Pixel coordinate grounding data
--------------------------------------------------

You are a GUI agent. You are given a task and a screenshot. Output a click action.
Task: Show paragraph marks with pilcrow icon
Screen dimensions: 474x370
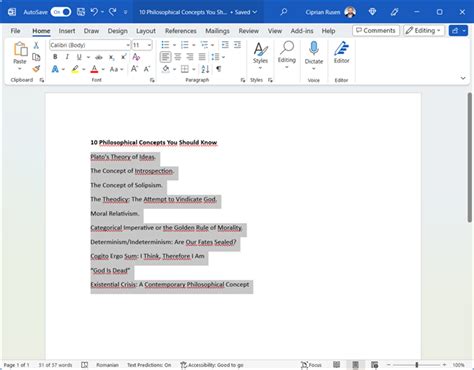point(219,69)
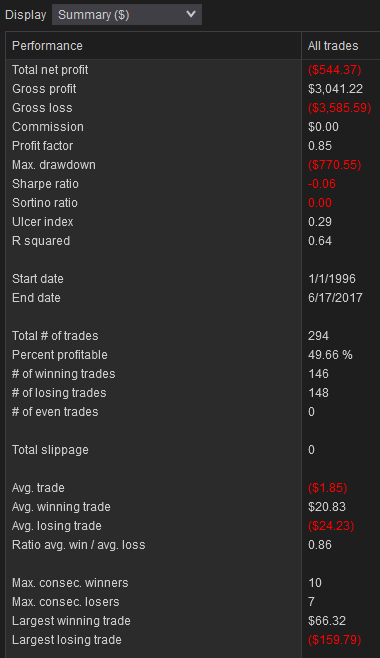Click the Gross loss row label
Image resolution: width=380 pixels, height=658 pixels.
(x=42, y=108)
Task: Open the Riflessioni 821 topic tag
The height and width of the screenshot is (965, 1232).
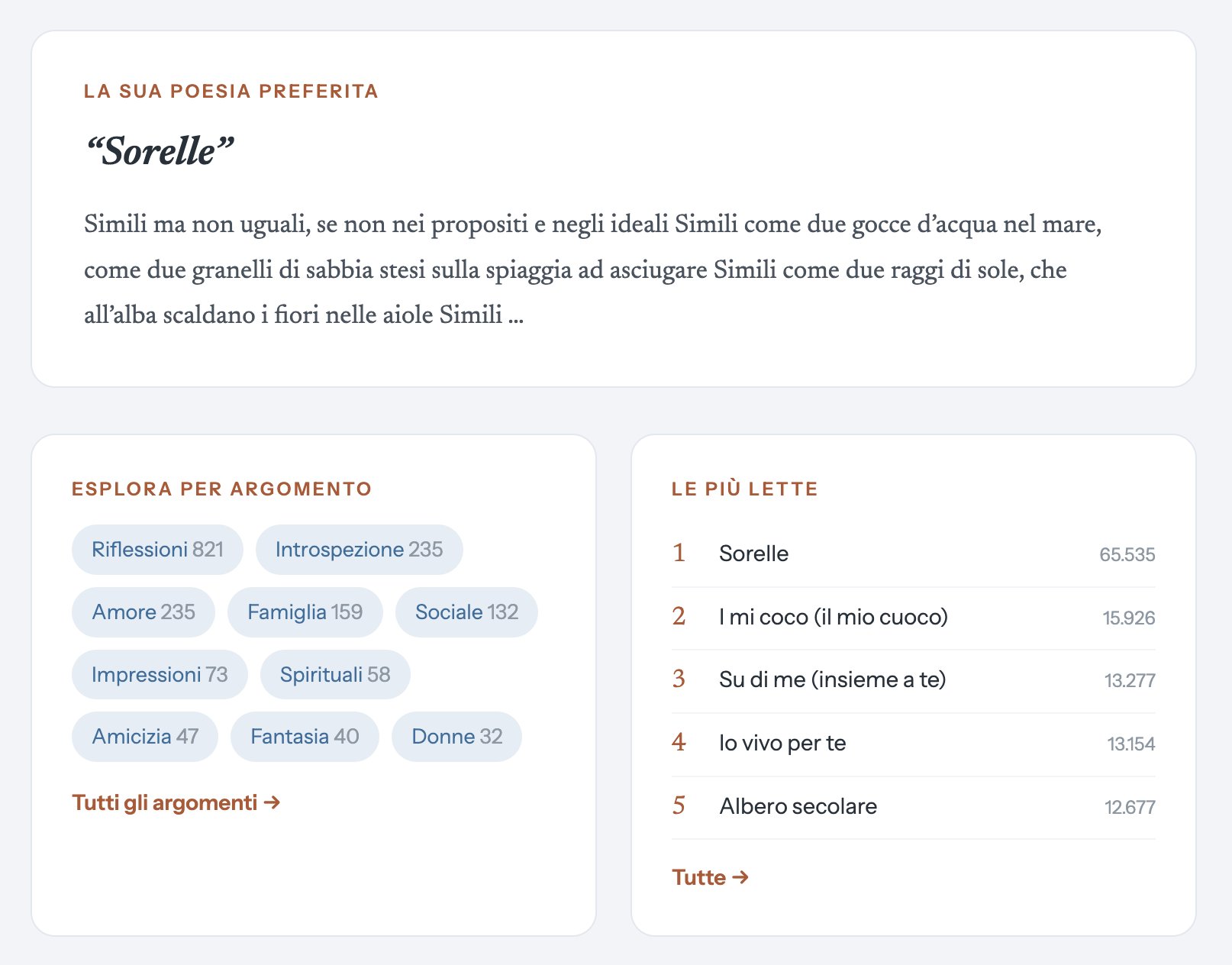Action: [157, 550]
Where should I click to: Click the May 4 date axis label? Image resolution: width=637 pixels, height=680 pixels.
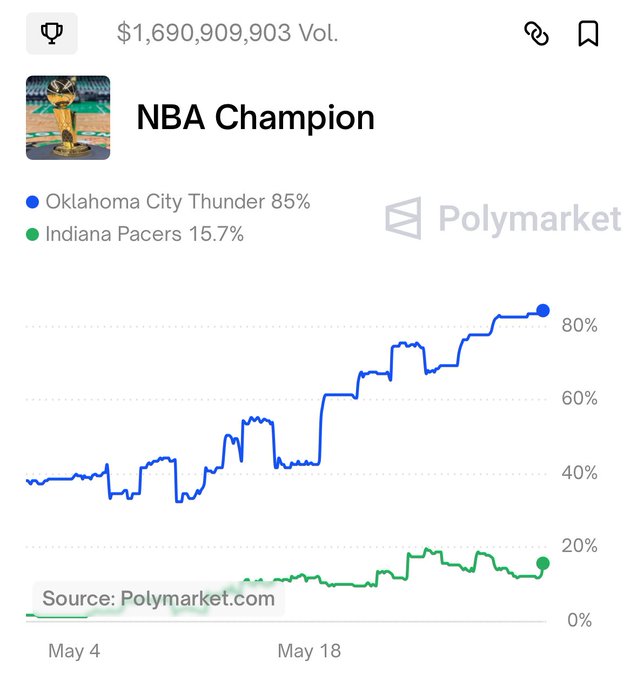pyautogui.click(x=74, y=651)
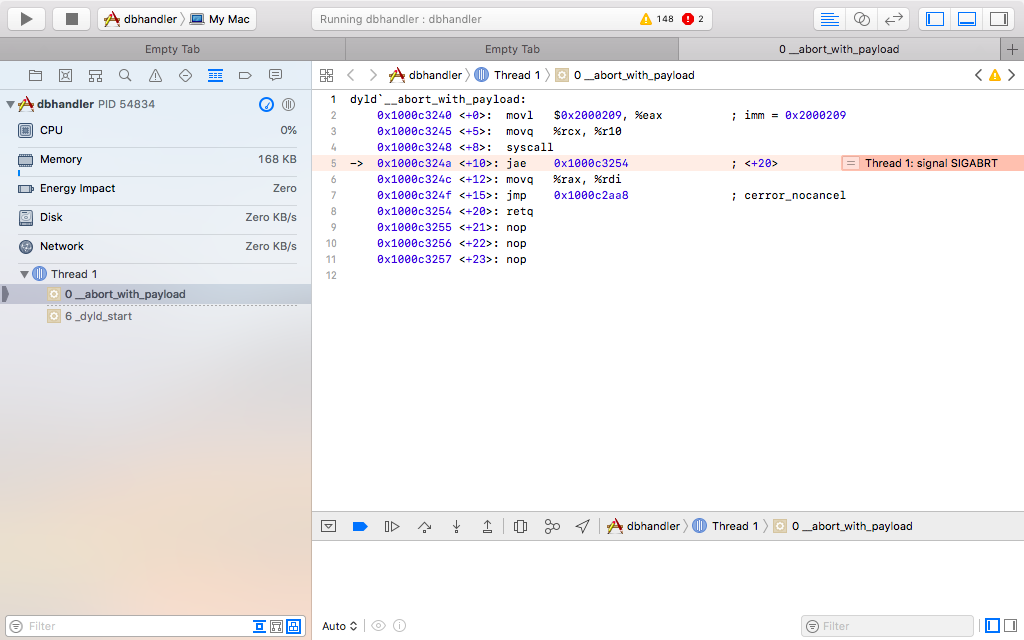1024x640 pixels.
Task: Open the Issue navigator warning icon
Action: (155, 75)
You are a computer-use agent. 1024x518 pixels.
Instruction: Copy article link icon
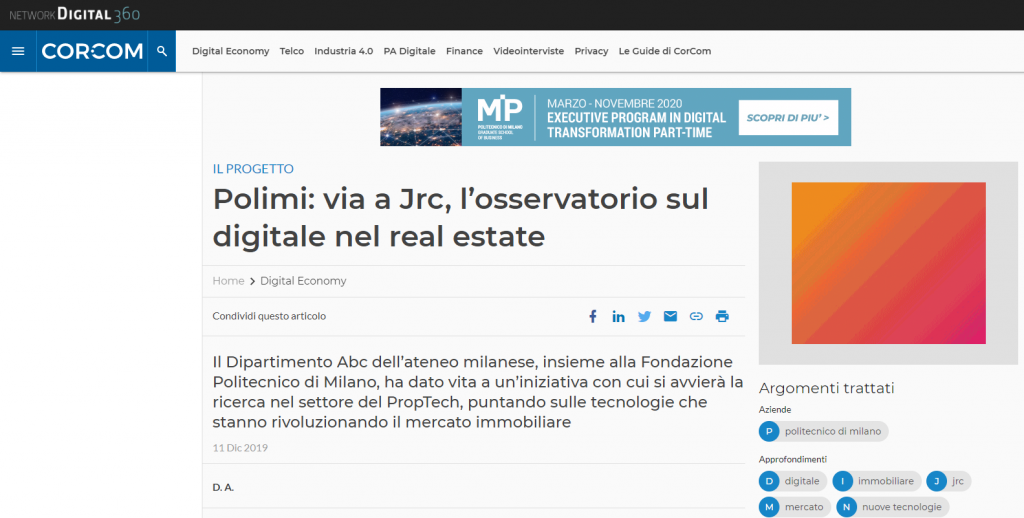[x=696, y=316]
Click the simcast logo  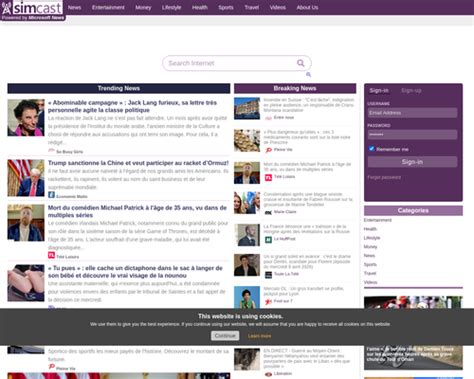click(33, 10)
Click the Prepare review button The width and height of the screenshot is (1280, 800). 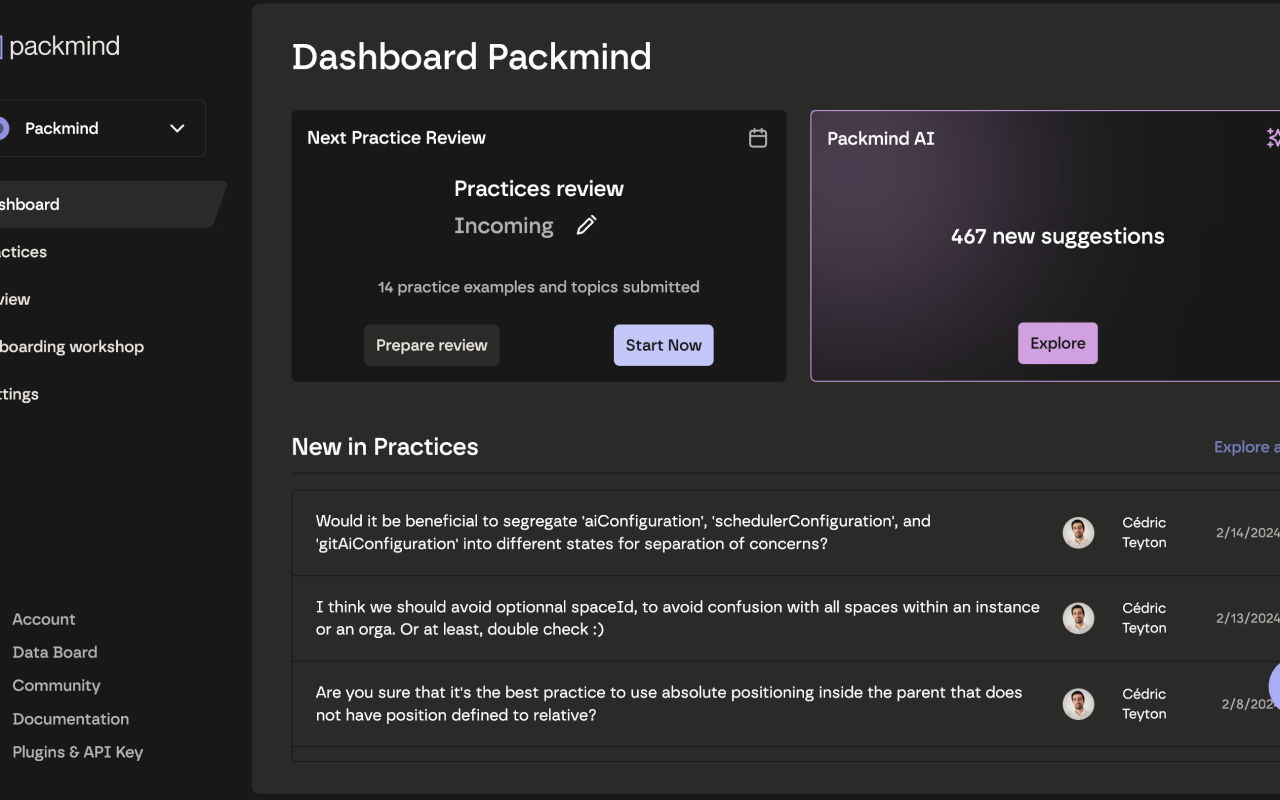pyautogui.click(x=432, y=344)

--------------------------------------------------

> WORK REQUEST
List the lines of the entries that include "agent".

> THE COMPLETED TASK
You are a GUI agent. You are given a task and a screenshot. Output a click action.
You are a computer-use agent. 1024x518 pixels.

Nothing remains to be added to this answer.